On the cusp of doing something really dumb...

28 replies

dayzeroexploit · 11/03/2014 18:37

But I think I want to.

Long Stories Short:
Me and DW are coming to the end of a very rocky patch, the rockiness wasn't of my making, but I stuck it out as two people solving a problem together is a bit easier than one alone.

Today, I got chatting to a young woman who is about to embark on a career path that I used to have, she was reading a book about it and I interjected about the niche nature of the career, the people who helped me and the Institutions I worked in, just anecdotal stuff.

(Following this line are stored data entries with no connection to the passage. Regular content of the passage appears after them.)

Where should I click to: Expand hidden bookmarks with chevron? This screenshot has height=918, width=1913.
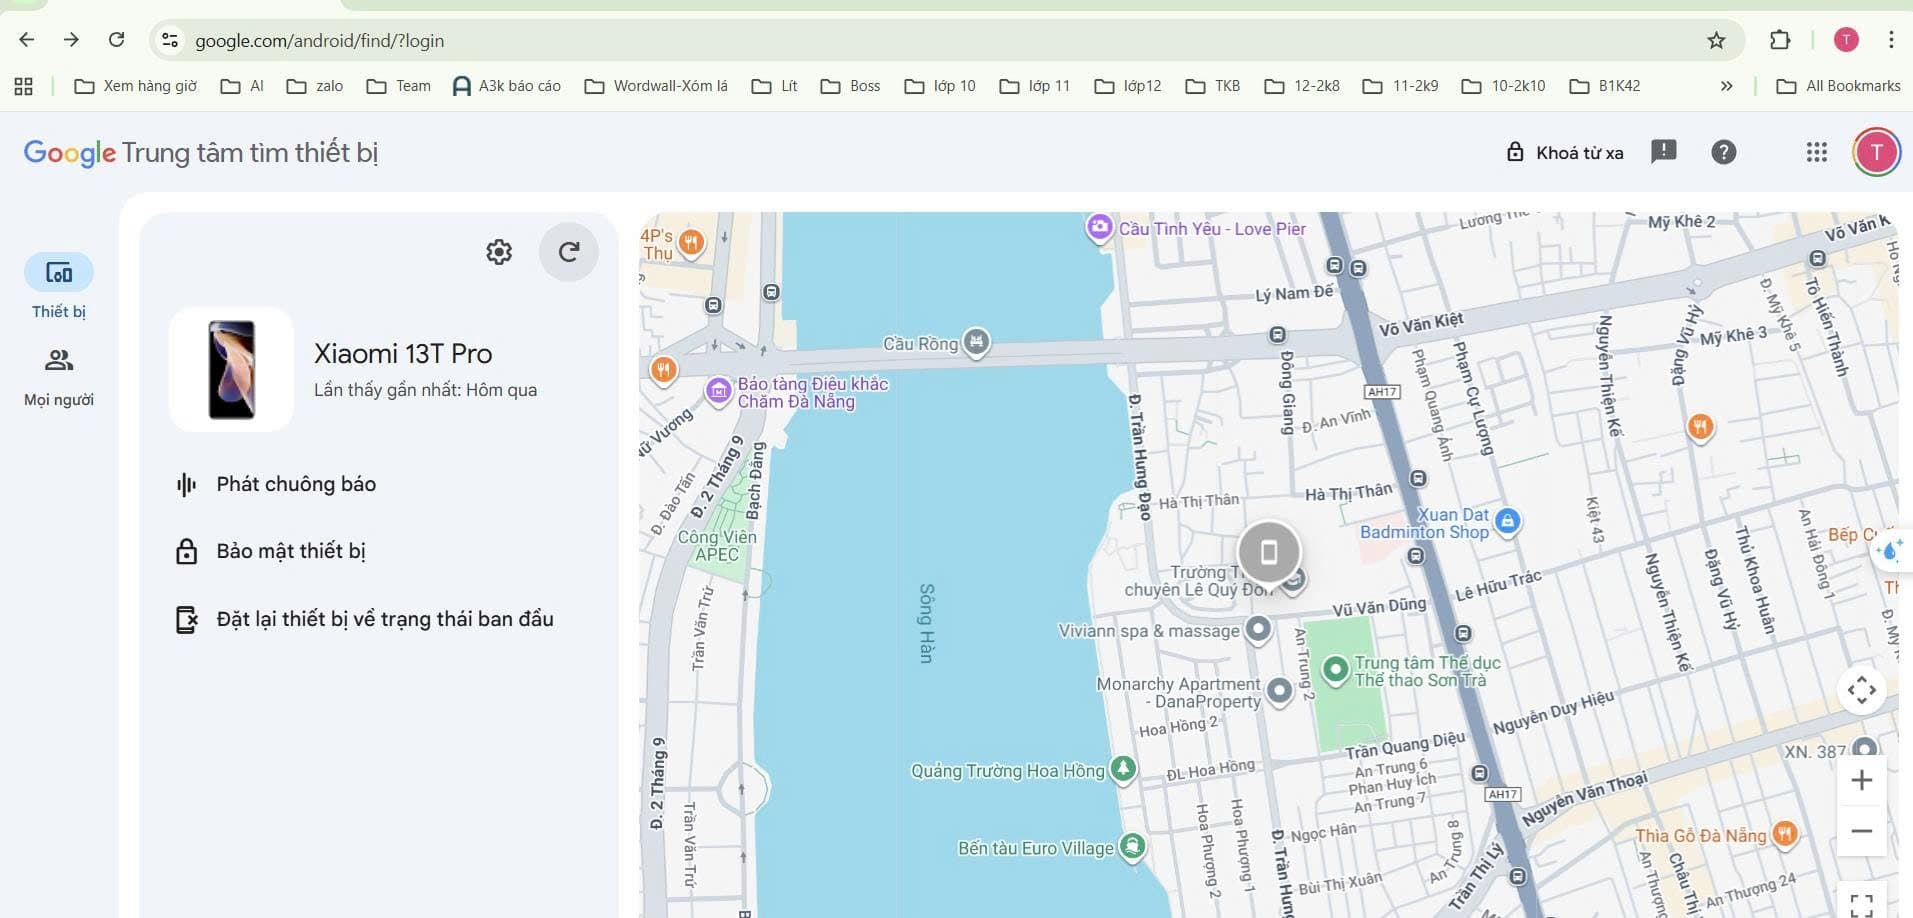coord(1726,86)
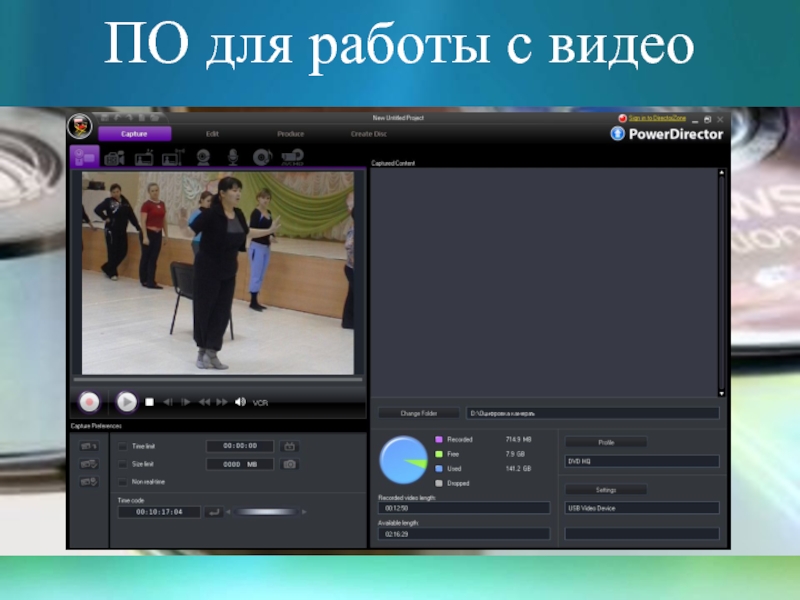The image size is (800, 600).
Task: Take a snapshot with camera icon
Action: click(x=290, y=464)
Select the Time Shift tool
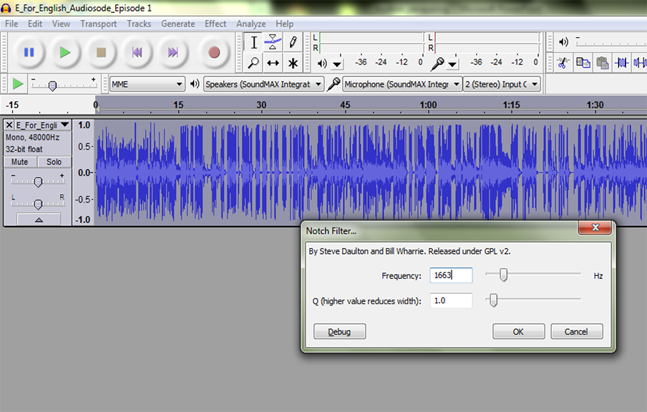Viewport: 647px width, 412px height. pos(273,62)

She gave me her business card and asked for my contact details, I though at that moment it would be impolite to refuse and though nothing of it. I had mention to her that I'm now a SAHD and was on my way to do the school pickup and I also specificity mentioned DW's job.

So I walked away from that conversation thinking nothing of it, other than it was nice to have some interaction with someone outside of the School Gate conversations, and talking about a career that I was once very "into".

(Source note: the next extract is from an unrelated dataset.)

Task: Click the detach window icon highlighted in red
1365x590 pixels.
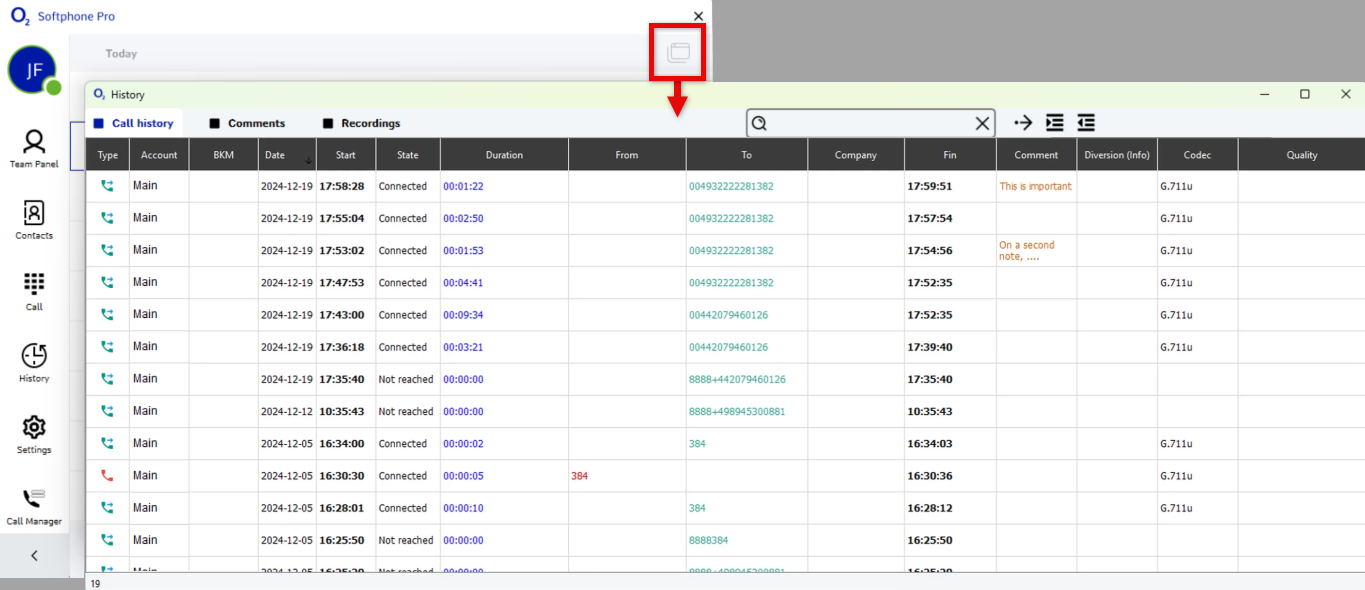Action: [679, 52]
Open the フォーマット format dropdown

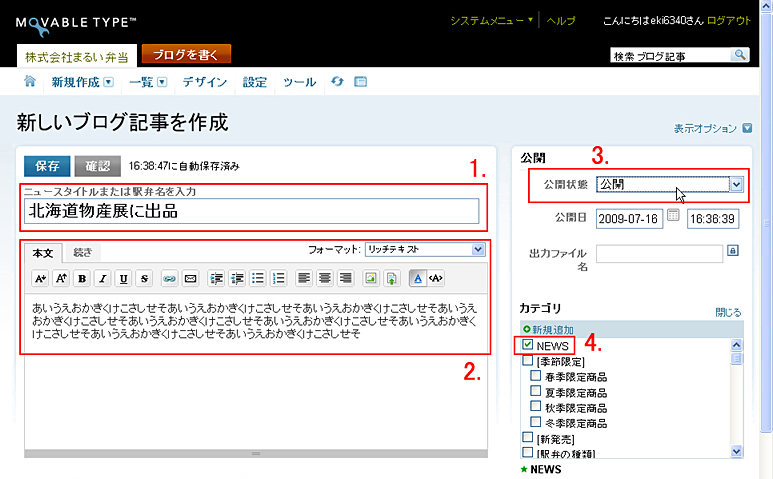424,249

Within 20 minutes I got an sms from her, saying how much she enjoyed talking to me and would I like to go to a museum or gallery one lunchtime.

The only thought that went through my head as I read it was "Oh Shit! Oh Shit! Oh Shit", next though was "Fuck Yeh!", third though was back to "Oh Shit! Oh Shit! Oh Shit! WTF are you thinking man".

If I tell DW, she'll go nuts in her own quiet passive aggressive way. I have a little red devil on my shoulder going... "Go for it", partly in a tit-for-tat way (hence part of the rockiness), also in the sense that the attention of an attractive young woman buffs the ego. I also think, don't stoop so low.

Also it would be nice to spend time with someone who is interested in and has an opinion in contemporary art and culture. If it was a young man reading the book I would have said the same kind of stuff and I would jump at the chance to spend some time wandering the Tate, The ICA or Royal Academy - DW would ask me if he was gay, under those circumstances.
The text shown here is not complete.